必要な筋肉に打たないこと

男性医師

注入指導医が一つの目安

主に出現するボトックスの副作用は、過度な筋肉の脱力です。原材料のA型ボツリヌストキシンの効果は筋弛緩作用であり、適度な量を注入すれば表情筋などを適度に緩め、シワなどを解消できます。ただ量が多ければ脱力し過ぎることになり、笑顔が作れないという副作用が生じることがあります。また目尻のシワ治療を目的とした場合、眼輪筋など眼の周囲に注入することになるので、眼瞼下垂が起きたり、目が閉じられなくなったり、涙が過剰に出たりといった副作用が生じる可能性も否定できません。それから、おでこのシワを解消しようとして注射する人も多いですが、眉毛を上げることによって眼を開いているタイプの人は、注射によって眼が開きにくくなるかもしれません。この場合は元々眼瞼下垂が起きている可能性があるので、ボトックス治療は不向きということになります。もし副作用が起きてしまっても、薬効が切れれば元通りになるので、心配は要りません。しかし、妊娠中の女性が注射したところ胎児に悪影響が及んだ事例があるため、妊娠予定の人も注意が必要とされています。重大な副作用が起きる可能性は極めて低いとされているボトックスであり、薬効が切れれば元に戻るとされていますが、薬が効いている4ヶ月から6ヶ月の間我慢しなければいけないという点には留意したいところです。

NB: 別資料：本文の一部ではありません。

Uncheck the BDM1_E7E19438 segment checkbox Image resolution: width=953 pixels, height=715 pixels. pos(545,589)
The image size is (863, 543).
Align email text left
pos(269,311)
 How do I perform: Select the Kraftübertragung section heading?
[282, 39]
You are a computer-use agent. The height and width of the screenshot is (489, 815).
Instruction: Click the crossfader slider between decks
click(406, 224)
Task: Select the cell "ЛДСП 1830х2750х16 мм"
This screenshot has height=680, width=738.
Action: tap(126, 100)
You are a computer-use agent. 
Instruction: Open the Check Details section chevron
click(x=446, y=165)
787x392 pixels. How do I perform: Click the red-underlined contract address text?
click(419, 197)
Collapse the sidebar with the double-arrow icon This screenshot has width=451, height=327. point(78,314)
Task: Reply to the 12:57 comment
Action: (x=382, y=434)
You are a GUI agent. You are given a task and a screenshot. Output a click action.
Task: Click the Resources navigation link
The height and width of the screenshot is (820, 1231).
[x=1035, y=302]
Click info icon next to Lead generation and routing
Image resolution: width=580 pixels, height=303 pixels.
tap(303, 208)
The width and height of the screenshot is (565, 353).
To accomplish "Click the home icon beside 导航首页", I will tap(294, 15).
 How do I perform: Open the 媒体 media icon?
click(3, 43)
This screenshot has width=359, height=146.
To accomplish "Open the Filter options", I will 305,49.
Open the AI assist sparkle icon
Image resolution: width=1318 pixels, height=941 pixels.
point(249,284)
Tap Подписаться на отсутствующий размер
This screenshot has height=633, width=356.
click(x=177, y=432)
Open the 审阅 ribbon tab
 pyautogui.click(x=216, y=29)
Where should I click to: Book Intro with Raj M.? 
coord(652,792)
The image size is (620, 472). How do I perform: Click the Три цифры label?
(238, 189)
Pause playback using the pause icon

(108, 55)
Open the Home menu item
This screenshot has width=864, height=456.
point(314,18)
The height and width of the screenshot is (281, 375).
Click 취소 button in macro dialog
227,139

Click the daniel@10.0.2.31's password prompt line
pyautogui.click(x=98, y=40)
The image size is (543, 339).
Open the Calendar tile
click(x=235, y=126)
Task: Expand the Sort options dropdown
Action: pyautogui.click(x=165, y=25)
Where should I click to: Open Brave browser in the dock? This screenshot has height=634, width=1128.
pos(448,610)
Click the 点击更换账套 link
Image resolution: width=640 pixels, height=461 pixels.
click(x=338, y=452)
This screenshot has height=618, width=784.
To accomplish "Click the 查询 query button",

特に顔に注射する場合は、慎重に考えた方が安心です。医師も当然副作用を考慮して注射するわけですが、人の手による医療行為である以上、失敗の可能性はゼロにはできません。ただ、注射技術に長けた医師なら失敗のリスクを軽減できます。製薬会社が注射技術を認めたボトックス注入指導医は一つの選択指針ですし、症例数が多い医師も然りです。ボトックスを打つときは、患者ごとに全く異なる表情筋の発達度合いを見て、注入量を決めるのが理想です。また、初めての患者なら殊更少なめの量を注入して、後日効果が見られなかったら無料で再注射するというスタンスが一般的となっています。始めから十分な量を注射するのは、いささかリスクが高いかもしれません。慎重を期すスタンスの医師を選ぶと、安心して施術を受けられるのではないでしょうか。